### RECORDS SUPPLIED
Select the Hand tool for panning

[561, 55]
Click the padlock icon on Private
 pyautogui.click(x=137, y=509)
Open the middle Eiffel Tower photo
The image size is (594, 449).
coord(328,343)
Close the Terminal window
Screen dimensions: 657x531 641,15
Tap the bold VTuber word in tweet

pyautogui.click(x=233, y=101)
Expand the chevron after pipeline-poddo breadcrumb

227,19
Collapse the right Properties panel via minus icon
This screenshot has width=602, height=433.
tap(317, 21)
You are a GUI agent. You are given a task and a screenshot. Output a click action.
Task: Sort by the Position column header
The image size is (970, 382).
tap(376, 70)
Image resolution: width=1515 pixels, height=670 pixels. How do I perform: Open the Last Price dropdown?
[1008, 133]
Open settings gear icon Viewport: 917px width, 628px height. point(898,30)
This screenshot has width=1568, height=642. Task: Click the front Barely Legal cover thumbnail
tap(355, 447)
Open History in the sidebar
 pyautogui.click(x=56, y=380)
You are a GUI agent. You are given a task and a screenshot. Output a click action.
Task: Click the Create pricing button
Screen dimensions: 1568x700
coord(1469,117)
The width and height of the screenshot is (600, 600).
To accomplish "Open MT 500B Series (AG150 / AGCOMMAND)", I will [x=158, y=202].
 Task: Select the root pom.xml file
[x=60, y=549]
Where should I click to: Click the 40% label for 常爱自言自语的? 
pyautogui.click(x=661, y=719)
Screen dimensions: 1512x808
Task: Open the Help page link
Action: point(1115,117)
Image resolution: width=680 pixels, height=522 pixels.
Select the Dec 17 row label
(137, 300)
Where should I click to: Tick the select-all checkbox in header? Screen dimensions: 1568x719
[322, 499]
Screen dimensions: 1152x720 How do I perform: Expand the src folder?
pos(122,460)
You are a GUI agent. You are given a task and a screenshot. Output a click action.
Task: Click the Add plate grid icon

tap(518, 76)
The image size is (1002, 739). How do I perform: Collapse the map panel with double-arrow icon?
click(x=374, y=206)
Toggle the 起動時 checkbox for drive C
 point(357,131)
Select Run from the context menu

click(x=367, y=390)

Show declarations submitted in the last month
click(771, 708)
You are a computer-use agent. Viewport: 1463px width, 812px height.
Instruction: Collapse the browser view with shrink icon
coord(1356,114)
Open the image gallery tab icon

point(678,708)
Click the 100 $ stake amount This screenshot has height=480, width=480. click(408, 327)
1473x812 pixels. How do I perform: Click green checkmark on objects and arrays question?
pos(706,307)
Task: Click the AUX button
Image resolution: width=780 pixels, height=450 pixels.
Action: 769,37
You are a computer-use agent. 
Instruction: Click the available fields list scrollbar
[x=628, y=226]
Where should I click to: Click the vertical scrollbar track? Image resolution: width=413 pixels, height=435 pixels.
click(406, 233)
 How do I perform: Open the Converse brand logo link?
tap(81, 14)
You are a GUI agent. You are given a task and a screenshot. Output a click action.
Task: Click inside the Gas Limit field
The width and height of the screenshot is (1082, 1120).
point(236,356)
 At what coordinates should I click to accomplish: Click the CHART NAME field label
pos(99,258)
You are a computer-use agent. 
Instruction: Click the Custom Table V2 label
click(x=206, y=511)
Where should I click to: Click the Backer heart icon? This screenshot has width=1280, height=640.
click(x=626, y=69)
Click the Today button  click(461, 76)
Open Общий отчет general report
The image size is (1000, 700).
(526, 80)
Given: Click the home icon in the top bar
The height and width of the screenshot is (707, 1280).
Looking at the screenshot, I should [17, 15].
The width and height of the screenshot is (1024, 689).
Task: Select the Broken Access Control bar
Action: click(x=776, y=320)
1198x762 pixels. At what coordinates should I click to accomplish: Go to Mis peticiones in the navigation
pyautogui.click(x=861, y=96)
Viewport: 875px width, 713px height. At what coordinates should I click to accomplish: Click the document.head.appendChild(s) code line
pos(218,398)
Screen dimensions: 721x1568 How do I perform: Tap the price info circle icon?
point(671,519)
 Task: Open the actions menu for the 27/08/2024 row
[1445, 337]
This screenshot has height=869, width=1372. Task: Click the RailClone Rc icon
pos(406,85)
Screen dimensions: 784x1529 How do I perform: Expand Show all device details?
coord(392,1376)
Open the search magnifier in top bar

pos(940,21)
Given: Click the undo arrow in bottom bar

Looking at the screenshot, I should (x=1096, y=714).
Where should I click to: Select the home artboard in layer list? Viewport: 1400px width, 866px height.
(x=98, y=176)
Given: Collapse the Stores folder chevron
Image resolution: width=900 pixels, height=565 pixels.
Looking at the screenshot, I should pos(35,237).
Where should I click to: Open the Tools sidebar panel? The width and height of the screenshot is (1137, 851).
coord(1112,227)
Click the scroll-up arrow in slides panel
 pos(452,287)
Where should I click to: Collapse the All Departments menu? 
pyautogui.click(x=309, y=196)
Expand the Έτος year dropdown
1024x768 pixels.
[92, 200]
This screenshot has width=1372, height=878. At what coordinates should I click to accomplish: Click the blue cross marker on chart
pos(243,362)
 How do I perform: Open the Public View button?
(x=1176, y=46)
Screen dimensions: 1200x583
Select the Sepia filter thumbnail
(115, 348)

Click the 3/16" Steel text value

### TASK STATEMENT
Extract every line of the records above verbatim and keep the original order.

### RESPONSE FOR THIS EXERCISE
Select the Hand tool for panning

[561, 55]
Click the padlock icon on Private
 pyautogui.click(x=137, y=509)
Open the middle Eiffel Tower photo
The image size is (594, 449).
coord(328,343)
Close the Terminal window
Screen dimensions: 657x531 641,15
Tap the bold VTuber word in tweet

pyautogui.click(x=233, y=101)
Expand the chevron after pipeline-poddo breadcrumb

227,19
Collapse the right Properties panel via minus icon
This screenshot has width=602, height=433.
tap(317, 21)
You are a GUI agent. You are given a task and a screenshot. Output a click action.
Task: Sort by the Position column header
The image size is (970, 382).
tap(376, 70)
Image resolution: width=1515 pixels, height=670 pixels. How do I perform: Open the Last Price dropdown?
[1008, 133]
Open settings gear icon Viewport: 917px width, 628px height. point(898,30)
This screenshot has width=1568, height=642. Task: Click the front Barely Legal cover thumbnail
tap(355, 447)
Open History in the sidebar
 pyautogui.click(x=56, y=380)
You are a GUI agent. You are given a task and a screenshot. Output a click action.
Task: Click the Create pricing button
Screen dimensions: 1568x700
coord(1469,117)
The width and height of the screenshot is (600, 600).
To accomplish "Open MT 500B Series (AG150 / AGCOMMAND)", I will [x=158, y=202].
 Task: Select the root pom.xml file
[x=60, y=549]
Where should I click to: Click the 40% label for 常爱自言自语的? 
pyautogui.click(x=661, y=719)
Screen dimensions: 1512x808
Task: Open the Help page link
Action: point(1115,117)
Image resolution: width=680 pixels, height=522 pixels.
Select the Dec 17 row label
(137, 300)
Where should I click to: Tick the select-all checkbox in header? Screen dimensions: 1568x719
[322, 499]
Screen dimensions: 1152x720 How do I perform: Expand the src folder?
pos(122,460)
You are a GUI agent. You are given a task and a screenshot. Output a click action.
Task: Click the Add plate grid icon

tap(518, 76)
The image size is (1002, 739). How do I perform: Collapse the map panel with double-arrow icon?
click(x=374, y=206)
Toggle the 起動時 checkbox for drive C
 point(357,131)
Select Run from the context menu

click(x=367, y=390)

Show declarations submitted in the last month
click(771, 708)
You are a computer-use agent. Viewport: 1463px width, 812px height.
Instruction: Collapse the browser view with shrink icon
coord(1356,114)
Open the image gallery tab icon

point(678,708)
Click the 100 $ stake amount This screenshot has height=480, width=480. click(408, 327)
1473x812 pixels. How do I perform: Click green checkmark on objects and arrays question?
pos(706,307)
Task: Click the AUX button
Image resolution: width=780 pixels, height=450 pixels.
Action: 769,37
You are a computer-use agent. 
Instruction: Click the available fields list scrollbar
[x=628, y=226]
Where should I click to: Click the vertical scrollbar track? Image resolution: width=413 pixels, height=435 pixels.
click(406, 233)
 How do I perform: Open the Converse brand logo link?
tap(81, 14)
You are a GUI agent. You are given a task and a screenshot. Output a click action.
Task: Click inside the Gas Limit field
The width and height of the screenshot is (1082, 1120).
point(236,356)
 At what coordinates should I click to accomplish: Click the CHART NAME field label
pos(99,258)
You are a computer-use agent. 
Instruction: Click the Custom Table V2 label
click(x=206, y=511)
Where should I click to: Click the Backer heart icon? This screenshot has width=1280, height=640.
click(x=626, y=69)
Click the Today button  click(461, 76)
Open Общий отчет general report
The image size is (1000, 700).
(526, 80)
Given: Click the home icon in the top bar
The height and width of the screenshot is (707, 1280).
Looking at the screenshot, I should [17, 15].
The width and height of the screenshot is (1024, 689).
Task: Select the Broken Access Control bar
Action: click(x=776, y=320)
1198x762 pixels. At what coordinates should I click to accomplish: Go to Mis peticiones in the navigation
pyautogui.click(x=861, y=96)
Viewport: 875px width, 713px height. At what coordinates should I click to accomplish: Click the document.head.appendChild(s) code line
pos(218,398)
Screen dimensions: 721x1568 How do I perform: Tap the price info circle icon?
point(671,519)
 Task: Open the actions menu for the 27/08/2024 row
[1445, 337]
This screenshot has height=869, width=1372. Task: Click the RailClone Rc icon
pos(406,85)
Screen dimensions: 784x1529 How do I perform: Expand Show all device details?
coord(392,1376)
Open the search magnifier in top bar

pos(940,21)
Given: Click the undo arrow in bottom bar

Looking at the screenshot, I should (x=1096, y=714).
Where should I click to: Select the home artboard in layer list? Viewport: 1400px width, 866px height.
(x=98, y=176)
Given: Collapse the Stores folder chevron
Image resolution: width=900 pixels, height=565 pixels.
Looking at the screenshot, I should pos(35,237).
Where should I click to: Open the Tools sidebar panel? The width and height of the screenshot is (1137, 851).
coord(1112,227)
Click the scroll-up arrow in slides panel
 pos(452,287)
Where should I click to: Collapse the All Departments menu? 
pyautogui.click(x=309, y=196)
Expand the Έτος year dropdown
1024x768 pixels.
[92, 200]
This screenshot has width=1372, height=878. At what coordinates should I click to accomplish: Click the blue cross marker on chart
pos(243,362)
 How do I perform: Open the Public View button?
(x=1176, y=46)
Screen dimensions: 1200x583
Select the Sepia filter thumbnail
(115, 348)

Click the 3/16" Steel text value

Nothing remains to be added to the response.